Not long ago, in a previous role, I sat in a big all-agency meeting with a dozen others to discuss a government health brief targeting young BME adults. We were all white, middle-class and, tragically, inevitably people ran out of ideas after ‘Shall we do something with Stormzy?’.
Why were there no BME people in the room? Well, obviously the agencies didn’t have anyone to put forward. Why don’t they recruit from BME? I’m told because they are not coming up through the pipeline. So then we have to change the pipeline.
I can’t speak for anyone else but this has to change for the benefit of everyone.
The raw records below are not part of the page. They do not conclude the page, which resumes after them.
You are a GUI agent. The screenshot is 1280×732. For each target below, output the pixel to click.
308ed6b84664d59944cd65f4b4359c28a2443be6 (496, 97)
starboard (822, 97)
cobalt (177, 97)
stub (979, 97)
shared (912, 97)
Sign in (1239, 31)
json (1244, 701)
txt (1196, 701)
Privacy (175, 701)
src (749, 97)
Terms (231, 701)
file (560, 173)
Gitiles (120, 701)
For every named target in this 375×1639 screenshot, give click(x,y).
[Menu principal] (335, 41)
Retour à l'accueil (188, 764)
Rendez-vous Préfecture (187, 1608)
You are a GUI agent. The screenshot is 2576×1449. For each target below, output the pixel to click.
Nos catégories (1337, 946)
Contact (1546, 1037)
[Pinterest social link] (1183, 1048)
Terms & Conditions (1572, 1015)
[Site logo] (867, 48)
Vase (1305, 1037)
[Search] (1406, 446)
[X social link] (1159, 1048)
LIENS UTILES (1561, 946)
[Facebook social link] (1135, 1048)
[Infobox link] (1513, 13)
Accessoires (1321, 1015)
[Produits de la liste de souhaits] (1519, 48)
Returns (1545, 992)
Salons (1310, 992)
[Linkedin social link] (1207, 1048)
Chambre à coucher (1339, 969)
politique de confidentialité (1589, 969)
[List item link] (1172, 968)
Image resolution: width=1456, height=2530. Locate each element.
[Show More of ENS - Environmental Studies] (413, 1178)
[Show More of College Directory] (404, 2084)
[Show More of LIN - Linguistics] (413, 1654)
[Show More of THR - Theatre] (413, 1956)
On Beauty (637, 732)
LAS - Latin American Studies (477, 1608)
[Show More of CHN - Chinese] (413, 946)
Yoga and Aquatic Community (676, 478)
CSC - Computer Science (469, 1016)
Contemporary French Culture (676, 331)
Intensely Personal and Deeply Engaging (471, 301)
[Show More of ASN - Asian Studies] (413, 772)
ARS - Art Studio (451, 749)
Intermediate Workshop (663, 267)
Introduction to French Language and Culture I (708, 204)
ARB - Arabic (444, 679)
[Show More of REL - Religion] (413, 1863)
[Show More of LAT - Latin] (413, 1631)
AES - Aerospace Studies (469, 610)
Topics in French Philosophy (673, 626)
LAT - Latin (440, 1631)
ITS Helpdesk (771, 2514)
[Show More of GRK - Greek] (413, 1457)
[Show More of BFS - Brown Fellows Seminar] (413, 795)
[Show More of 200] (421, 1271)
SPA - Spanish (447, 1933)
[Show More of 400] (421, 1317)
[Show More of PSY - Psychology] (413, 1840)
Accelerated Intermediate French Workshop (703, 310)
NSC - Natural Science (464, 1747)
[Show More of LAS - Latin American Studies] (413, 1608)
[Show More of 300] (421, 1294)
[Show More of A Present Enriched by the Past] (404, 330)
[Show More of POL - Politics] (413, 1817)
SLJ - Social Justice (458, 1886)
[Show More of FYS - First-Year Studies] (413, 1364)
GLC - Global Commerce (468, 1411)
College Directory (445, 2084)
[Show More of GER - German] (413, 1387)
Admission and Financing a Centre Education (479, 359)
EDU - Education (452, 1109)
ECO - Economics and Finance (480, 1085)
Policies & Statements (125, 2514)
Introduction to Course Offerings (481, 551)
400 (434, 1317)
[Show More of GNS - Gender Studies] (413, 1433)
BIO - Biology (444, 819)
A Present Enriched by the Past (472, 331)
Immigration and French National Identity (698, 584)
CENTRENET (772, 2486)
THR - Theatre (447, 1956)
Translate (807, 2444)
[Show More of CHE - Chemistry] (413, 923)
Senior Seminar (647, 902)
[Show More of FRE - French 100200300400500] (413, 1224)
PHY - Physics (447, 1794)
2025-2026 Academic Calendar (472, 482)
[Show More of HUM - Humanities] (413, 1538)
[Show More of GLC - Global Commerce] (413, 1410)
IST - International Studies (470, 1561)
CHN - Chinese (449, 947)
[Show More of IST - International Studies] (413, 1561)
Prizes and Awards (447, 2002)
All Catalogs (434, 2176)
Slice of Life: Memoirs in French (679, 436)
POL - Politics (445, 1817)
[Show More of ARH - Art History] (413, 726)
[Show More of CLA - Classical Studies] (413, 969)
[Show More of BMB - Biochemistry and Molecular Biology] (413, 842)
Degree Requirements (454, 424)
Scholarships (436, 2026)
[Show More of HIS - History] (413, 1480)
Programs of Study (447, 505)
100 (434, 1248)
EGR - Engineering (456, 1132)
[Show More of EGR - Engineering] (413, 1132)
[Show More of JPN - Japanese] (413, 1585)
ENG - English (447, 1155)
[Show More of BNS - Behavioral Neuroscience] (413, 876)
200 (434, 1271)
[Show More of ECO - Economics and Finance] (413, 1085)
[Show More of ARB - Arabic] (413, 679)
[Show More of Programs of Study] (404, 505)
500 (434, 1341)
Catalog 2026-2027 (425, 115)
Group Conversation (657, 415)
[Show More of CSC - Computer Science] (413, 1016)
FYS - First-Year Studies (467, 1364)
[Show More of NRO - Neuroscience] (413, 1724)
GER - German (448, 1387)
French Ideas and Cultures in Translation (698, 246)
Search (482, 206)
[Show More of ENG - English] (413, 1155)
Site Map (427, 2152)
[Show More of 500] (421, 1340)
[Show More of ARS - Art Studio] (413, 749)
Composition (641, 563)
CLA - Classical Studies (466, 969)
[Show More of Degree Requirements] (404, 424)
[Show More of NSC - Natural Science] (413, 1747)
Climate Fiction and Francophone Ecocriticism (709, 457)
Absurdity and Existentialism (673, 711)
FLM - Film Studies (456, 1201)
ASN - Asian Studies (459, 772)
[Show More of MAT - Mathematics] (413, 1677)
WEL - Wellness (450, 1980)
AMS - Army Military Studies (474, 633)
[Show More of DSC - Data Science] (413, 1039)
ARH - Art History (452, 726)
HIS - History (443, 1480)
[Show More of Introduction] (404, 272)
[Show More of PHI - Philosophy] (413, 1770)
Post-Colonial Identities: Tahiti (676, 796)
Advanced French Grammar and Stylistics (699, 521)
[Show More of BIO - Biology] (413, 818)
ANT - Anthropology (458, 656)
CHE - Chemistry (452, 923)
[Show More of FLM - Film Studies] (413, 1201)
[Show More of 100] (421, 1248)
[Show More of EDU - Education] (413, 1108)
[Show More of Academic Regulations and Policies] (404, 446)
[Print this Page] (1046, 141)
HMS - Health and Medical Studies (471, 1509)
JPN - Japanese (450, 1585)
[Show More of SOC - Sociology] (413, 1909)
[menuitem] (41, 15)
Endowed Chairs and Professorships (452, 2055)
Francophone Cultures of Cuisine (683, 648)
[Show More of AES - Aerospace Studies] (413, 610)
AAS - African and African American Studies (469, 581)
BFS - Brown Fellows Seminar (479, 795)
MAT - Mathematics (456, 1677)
Not only for equality opportunity, but in order to be culturally relevant and commercially viable agencies and brands have to reflect the diversity of the audiences they serve, not only in ethnicity but also in social mobility in general.
I’m the only person in my extended family to have gone to university and a degree now comes with a huge debt. Lots of kids don’t even entertain PR as a possibility as a result – it’s a vocation for those whose families can afford it.
What advice would you give a talented BME PR Pro starting to think this sector will never give them the opportunities they deserve and are close to jacking it in to retrain as a doctor (which would make their African parents very happy)?
Be persistent and tenacious and be yourself. That job at Red, I completely screwed up the interview. I turned up in a three-piece suit because I was told that’s how they dressed for business (cheers for the advice, Dad). Everyone was in jeans and trainers and it went downhill from there. Complete car crash. They turned me down on the grounds I ‘wouldn’t fit in’. They were being polite.
So, I wrote a letter to the MD who interviewed me. It was an appraisal of my interview performance that was brutal, damning and completely accurate. It was also funny but also showed I could write and manage a (personal) crisis. The y called me up and said ‘Ok, you got the job’.
If I hadn’t taken that course of action, rather than do grocery trade PR in Croydon, it’s highly probable I would have dropped out of the industry altogether.
If anyone wants to ask me more in depth they can contact me on LinkedIn or Twitter
Finally, on a lighter note… Gutted to hear you can’t make the BME PR Pros Summer Party…. Out of curiosity, what tune would have had you hitting the dancefloor?